Festival visitors will be entertained by the Temple Taiko groups on Saturday at 4:30 p.m. and on Sunday at 12:30 p.m. The taiko instructors from Jun Daiko will play on

Saturday at 6 p.m. and Sunday at 3:30 p.m., all at the large yagura stage area. Debbie Kitani is the Temple Taiko cooridinator and Elise Fujimoto leads the Jun Daiko group.

In the Cultural Room, visitors will enjoy exhibits of bonsai, suiseki decorative rocks, ikebana flower arranging by Julie Nakatani, and Mataro kimekomi dolls by Isako Wasano; Dharma School and Nakayoshi Gakko displays by Lisa Yee and Girl Scout displays by Naomi Nakano-Matsumoto, all organized by Peter Matsumoto.

Beautiful cut and potted flowers and plants will be for sale in the Flower Shop run by Shawn Imai and Carolyn Sakai. The festival also features the Cultural Bookstore by Sumi Uyeda, home crafts organized by Jeanne Ohara, Miyo Yamanaga and Toshiko Uyehara, with many handmade items for gift-giving, and temple cookbooks by Leslie Imai, all ready to be purchased at bargain prices.

Popular children and adult games will include Add ’Em Up, Animal Pitch, Bingo, and Dharma School games: Shooting Gallery, Grab Bag, and Duck Pond, Dime Pitch, Goldfish, Hoop-La, Nevada Club, and Golf Putt-Putt.

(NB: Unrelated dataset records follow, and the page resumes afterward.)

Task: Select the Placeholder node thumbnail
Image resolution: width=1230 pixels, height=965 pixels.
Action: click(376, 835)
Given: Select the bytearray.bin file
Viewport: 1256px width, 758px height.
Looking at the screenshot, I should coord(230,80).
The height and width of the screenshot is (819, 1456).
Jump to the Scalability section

Only on Sunday, from 1 p.m. to 4 p.m., under the white tents, the teachers will be on hand to help the children with children’s hands-on cultural activities that include balloon twisting by Debbie Saito, calligraphy names by Ami Wada, hachimaki headband stamping by Diane Nishiura, ikebana flower arranging by Julie Nakatani, origami paper folding by Kayo Kurata and Namiko Uyemoto, and a new craft, calligraphy letter rubbings by Toshi Kumagai.

Entertainment on Sunday will feature a taiko demonstration with audience participation complimenting the children’s hands-on activities.

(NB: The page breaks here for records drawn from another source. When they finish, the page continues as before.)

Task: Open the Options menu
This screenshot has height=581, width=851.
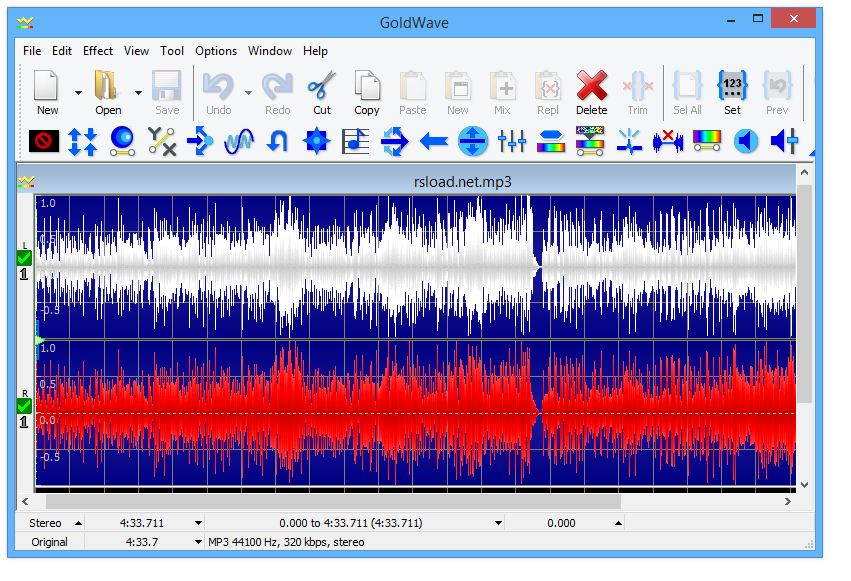Action: [216, 51]
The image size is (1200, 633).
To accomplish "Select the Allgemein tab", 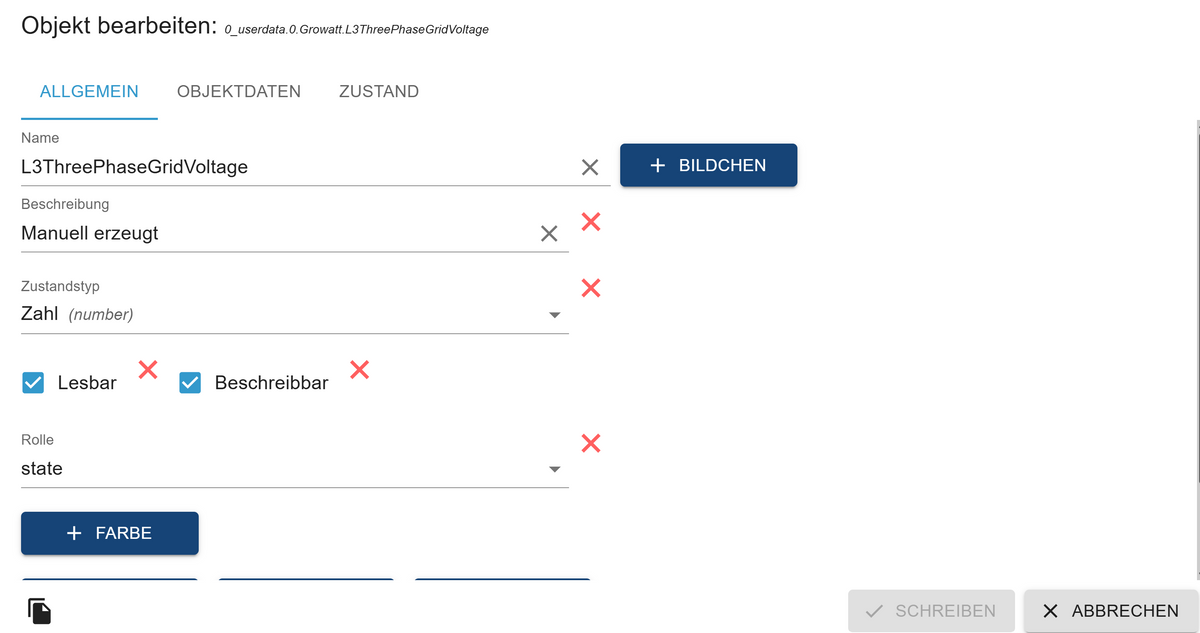I will 89,91.
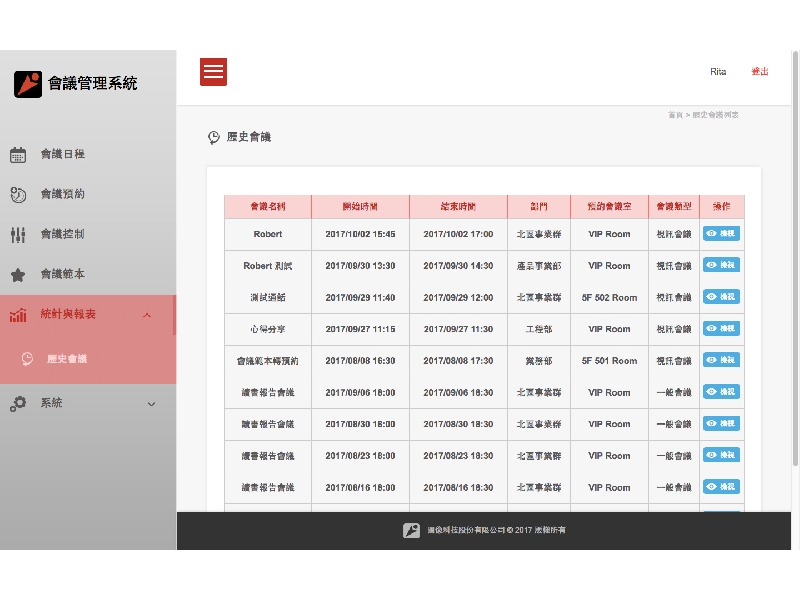
Task: View the Robert meeting on 2017/10/02
Action: (x=721, y=234)
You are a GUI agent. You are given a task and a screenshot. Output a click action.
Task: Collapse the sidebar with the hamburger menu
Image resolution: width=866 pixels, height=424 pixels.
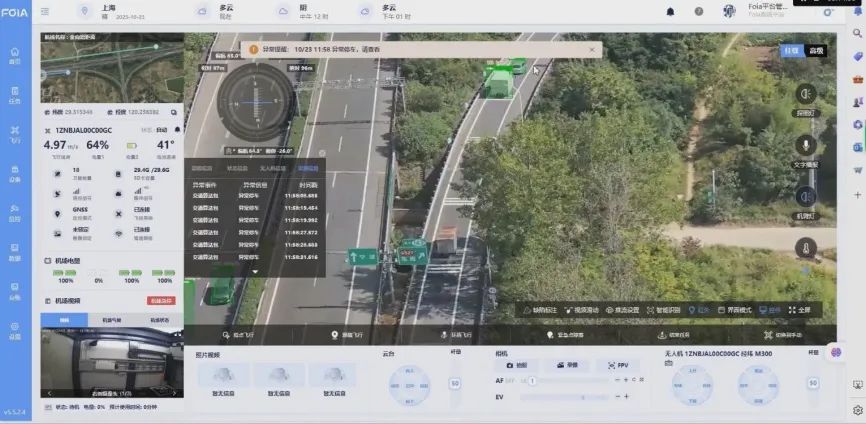45,11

Singer Janice Terakawa will sing Japanese and English tunes on Saturday and Kirk Abe’s Obon Jazz Quartet will be joining the festival again this year.

On Sunday, the Chidori Band, led by Blaine Takahashi, will perform at 6:30 p.m. right before the Bon Odori dancing at the yagura stage area. At 7:30 p.m., more than 400 dancers in colorful yukata kimono and happi coats will dance in a counter-clockwise circle around the wooden yagura. The Bon Odori will be led by long-time head instructor Marilyn Ozawa (Sanjo Kanyoshi) and her assistants, Frances Sawamura, Esther Bunya, Toshiko Uyehara, Aiko Sugimoto and YBA President Haley Sawamura, with Bill Nishimoto as the master of ceremonies. The coordinators for the Bon Odori will be Richard Fujikawa and John Arima.

Many will “come home” to be with family, old and new friends and to feel the spirit of community. This is a time to remember ancestors, family, relatives and friends at this once-a-year gathering. The festival will give everyone an opportunity to experience and learn about the Japanese Buddhist mid-summer holiday, food, culture, history, arts — the sights, sounds, taste and dance.

The “Control Tower” overlooks the entire festival with dedicated helpers Mike and Mel Inouye announcing, answering questions, and informing the visitors about the activities of the day. Sunday night will end with a raffle from 8:30 to 9 p.m.